ポルトガルは近来、デス/ブラック/シンフォニックなどのゴシック要素の強いダーク系ヘヴィ・メタルの良質なバンドを多数輩出している。とくにゴシック・メタルのムーンスペルは、ポルトガルのメタル・シーンを世界に知らしめると同時に、世界的にもトップクラスのバンドとなった。彼らはヨーロッパ全土で、ヘヴィ・メタルとゴシック系、どちらのシーンからも絶大な支持を得ている。

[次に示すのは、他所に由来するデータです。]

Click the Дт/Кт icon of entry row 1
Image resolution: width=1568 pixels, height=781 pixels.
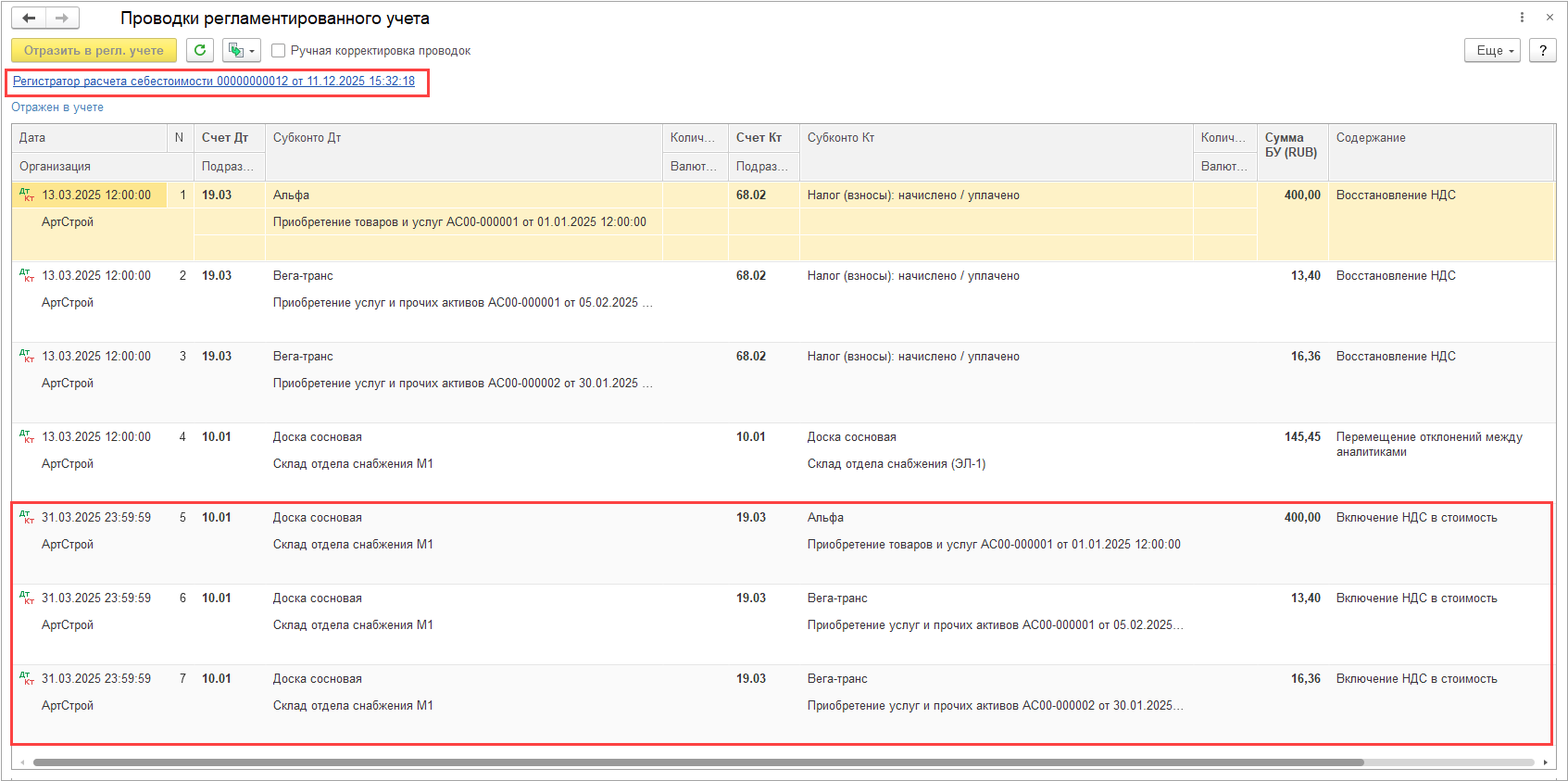(x=27, y=195)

1989年にフェルナンド・リベイロを中心にブラック・メタル・バンドとして結成された彼らは1992年まで独自のスタイルの確立を目指し活動していた。1992年にムーンスペルと改名、デモ『Anno Satanae』をリリースする。1995年には地元リスボンでクレイドル・オブ・フィルスと共演。EP『Under the Moonspell』のリリースを経てCentury Mediaと契約を結び、アルバム『Wolfheart』でデビューする。以後、着実に人気を拡大し、彼らはこれまでに12枚のアルバムをリリースしている。2003年には6枚目のアルバム『The Antidote』がリリースされると、ポルトガルのアルバムチャートで4位を記録。これを機にSPV / Steamhammerとの3枚のアルバムの契約を結び、2006年のアルバム『Memorial』で遂に1位となった。
2017年にリリースされた、13作目となるアルバム『1755』は全曲ポルトガル語で壮大な物語が綴られ、1755年に起きたリスボン地震をテーマにしたコンセプト・アルバムだ。ダークな世界観のなかに耽美的メロディが彷徨い、さらに劇的に昇華されたゴシック・メタルが提示されている。